The PJM Interconnection board approved $5.9 billion in new transmission projects to bolster reliability across the grid operator’s footprint, PJM said Wednesday. That, combined with changes to the scope and cost of existing projects, mean PJM’s latest Regional Transmission Expansion Plan is set to cost $6.7 billion, according to the grid operator for 13 mid-Atlantic and Midwestern states and the District of Columbia.
The Regional Transmission Expansion Plan, approved Tuesday, contains a modified version of a proposal to build a 765-kV, multistate transmission backbone offered by American Electric Power, Dominion Energy Virginia and FirstEnergy. This roughly $4.6 billion set of projects, which includes 500-kV facilities, aims to bolster west-east regional power transfers, according to PJM staff analysis of its recommended plan.
The plan calls for the companies to build 260 miles of 765-kV transmission line between Putnam County, West Virginia, and Frederick County, Maryland, and a roughly 155-mile, 765-kV transmission line between Campbell County, Virginia, and Fauquier County, Virginia, according to AEP.
AEP estimates that its share of the projects its Transource transmission subsidiary will build will cost $1.1 billion.
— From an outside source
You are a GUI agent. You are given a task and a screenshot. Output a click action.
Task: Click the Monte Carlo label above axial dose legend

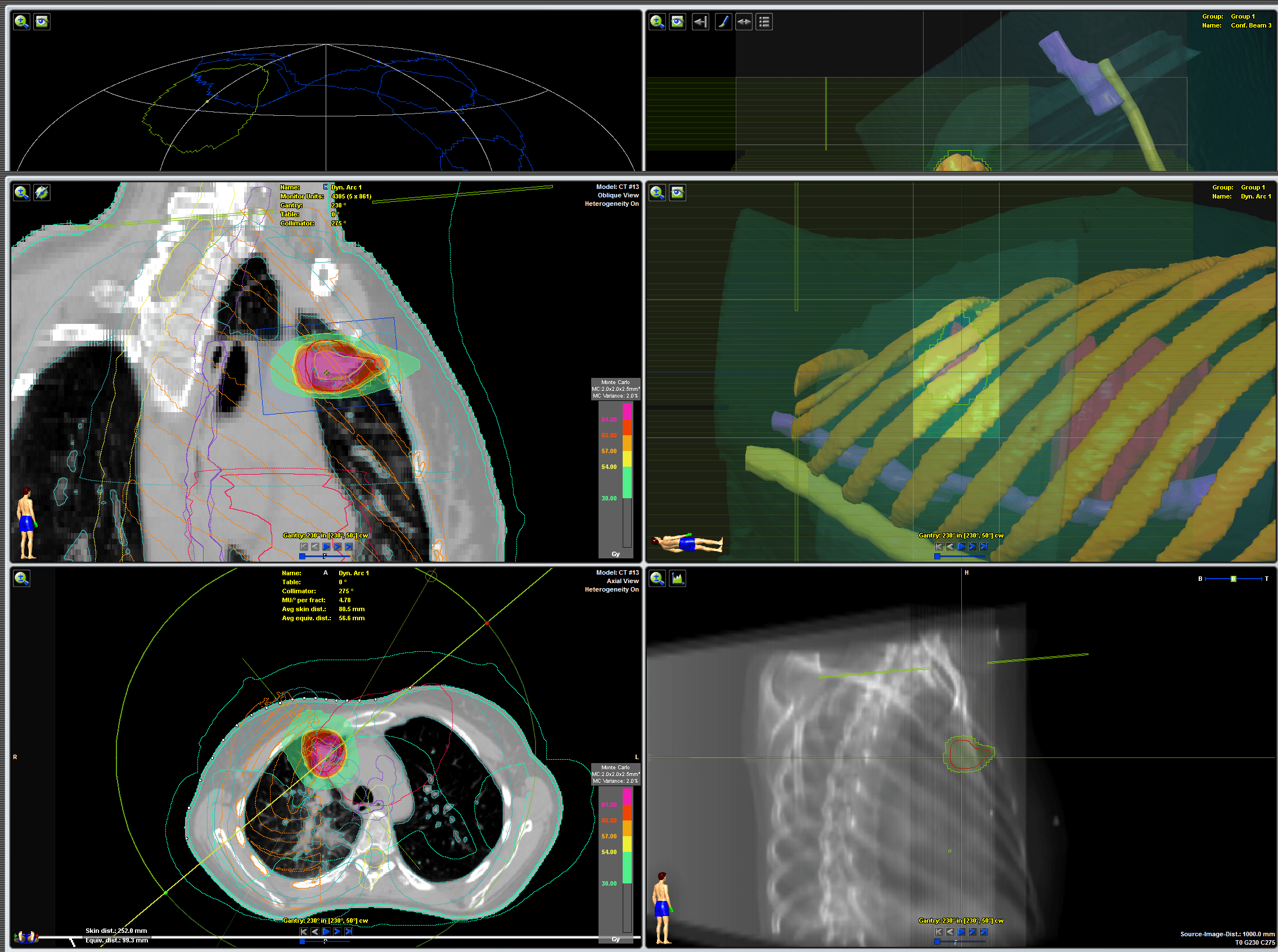click(615, 768)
PJM’s plan also includes about $600 million in projects AEP utilities will build in Indiana, Ohio and Virginia.
“The proposals resolve critical west-east regional transfer reinforcement needs by introducing 765 kV transmission lines connecting the AEP system in the western portion of the PJM footprint with the rest of the network in the central and southern parts of PJM, primarily Virginia,” the grid operator said in a press release.
The board on Tuesday also approved a revised cost estimate — $1.5 billion, up from $739 million — for transmission additions PJM needs to allow Talen Energy to retire its coal-fired Brandon Shores power plant in Maryland. Exelon subsidiaries Baltimore Gas and Electric, PECO Energy and Potomac Edison will be the projects’ primary builders.
Higher costs of long-lead equipment, changes resulting from detailed design and engineering plans, constructability reviews, additional contracting resources and the significant volume and complexity of work are driving the cost increase, PJM said.
“These projects address accelerated load growth in various areas of the PJM region, changes in the mix of generation resources and the resulting shifts to regional power flows,” the grid operator said about the overall plan. “The forecasted demand growth is driven in part by data center load additions and the electrification of vehicles and building heating systems.”
The approval of PJM’s transmission plan comes amid rising equipment prices and supply-chain challenges that are hindering transmission development, according to a report released Tuesday by the International Energy Agency.
“Permitting remains the primary cause of delays in transmission projects, particularly in advanced economies, but supply of cables, transformers, materials and other components is also becoming a limiting factor,” the IEA said.
It takes two to three years to procure cables and up to four years to obtain large power transformers, about twice as long compared with wait times in 2021, and it can take more than five years to secure direct current cables, the agency said.